Apply smoothing to reduce noise.

```python
smoothed = nk.signal_smooth(signal, method='convolution', kernel='boxzen', size=10)
```

**Methods:**
- `'convolution'`: Apply kernel (boxcar, Gaussian, etc.)
- `'median'`: Median filter (robust to outliers)
- `'savgol'`: Savitzky-Golay filter (preserves peaks)
- `'loess'`: Locally weighted regression

**Kernel types (for convolution):**
- `'boxcar'`: Simple moving average
- `'gaussian'`: Gaussian-weighted average
- `'hann'`, `'hamming'`, `'blackman'`: Windowing functions

**Use cases:**
- Noise reduction
- Trend extraction
- Visualization enhancement

### signal_timefrequency()

Time-frequency representation (spectrogram).

```python
tf, time, freq = nk.signal_timefrequency(signal, sampling_rate=1000, method='stft',
                                        max_frequency=50, show=False)
```

**Methods:**
- `'stft'`: Short-Time Fourier Transform
- `'cwt'`: Continuous Wavelet Transform

**Returns:**
- `tf`: Time-frequency matrix (power at each time-frequency point)
- `time`: Time bins
- `freq`: Frequency bins

**Use cases:**
- Non-stationary signal analysis
- Time-varying frequency content
- EEG/MEG time-frequency analysis

## Simulation

### signal_simulate()

Generate various synthetic signals for testing.

```python
signal = nk.signal_simulate(duration=10, sampling_rate=1000, frequency=[5, 10],
                            amplitude=[1.0, 0.5], noise=0.1)
```

**Signal types:**
- Sinusoidal oscillations (specify frequencies)
- Multiple frequency components
- Gaussian noise
- Combinations

**Use cases:**
- Algorithm testing
- Method validation
- Educational demonstrations

## Visualization

### signal_plot()

Visualize signal and optional markers.

```python
nk.signal_plot(signal, sampling_rate=1000, peaks=None, show=True)
```

**Features:**
- Time axis in seconds
- Peak markers
- Multiple subplots for signal arrays

## Practical Tips

**Choosing filter parameters:**
- **Lowcut**: Set below lowest frequency of interest
- **Highcut**: Set above highest frequency of interest
- **Order**: Start with 2-5, increase if transition too slow
- **Method**: Butterworth is safe default

**Handling edge effects:**
- Filtering introduces artifacts at signal edges
- Pad signal before filtering, then trim
- Or discard initial/final seconds

**Dealing with gaps:**
- Small gaps: `signal_fillmissing()` with interpolation
- Large gaps: Segment signal, analyze separately
- Mark gaps as NaN, use interpolation carefully

**Combining operations:**
```python
# Typical preprocessing pipeline
signal = nk.signal_sanitize(raw_signal)  # Remove invalid values
signal = nk.signal_filter(signal, sampling_rate=1000, lowcut=0.5, highcut=40)  # Bandpass
signal = nk.signal_detrend(signal, method='polynomial', order=1)  # Remove linear trend
```

**Performance considerations:**
- Filtering: FFT-based methods faster for long signals
- Resampling: Downsample early in pipeline to speed up
- Large datasets: Process in chunks if memory-limited

## References

- Virtanen, P., et al. (2020).
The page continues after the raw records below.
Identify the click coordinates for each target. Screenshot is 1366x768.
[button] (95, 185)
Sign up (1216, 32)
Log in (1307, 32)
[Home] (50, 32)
SciPy 1.0: fundamental algorithms for scientific computing in Python. Nature methods, 17(3), 261-272.
- Tarvainen, M. P., Ranta-aho, P. O., & Karjalainen, P. A. (2002). An advanced detrending method with application to HRV analysis. IEEE Transactions on Biomedical Engineering, 49(2), 172-175.
- Huang, N. E., et al. (1998). The empirical mode decomposition and the Hilbert spectrum for nonlinear and non-stationary time series analysis. Proceedings of the Royal Society of London A, 454(1971), 903-995.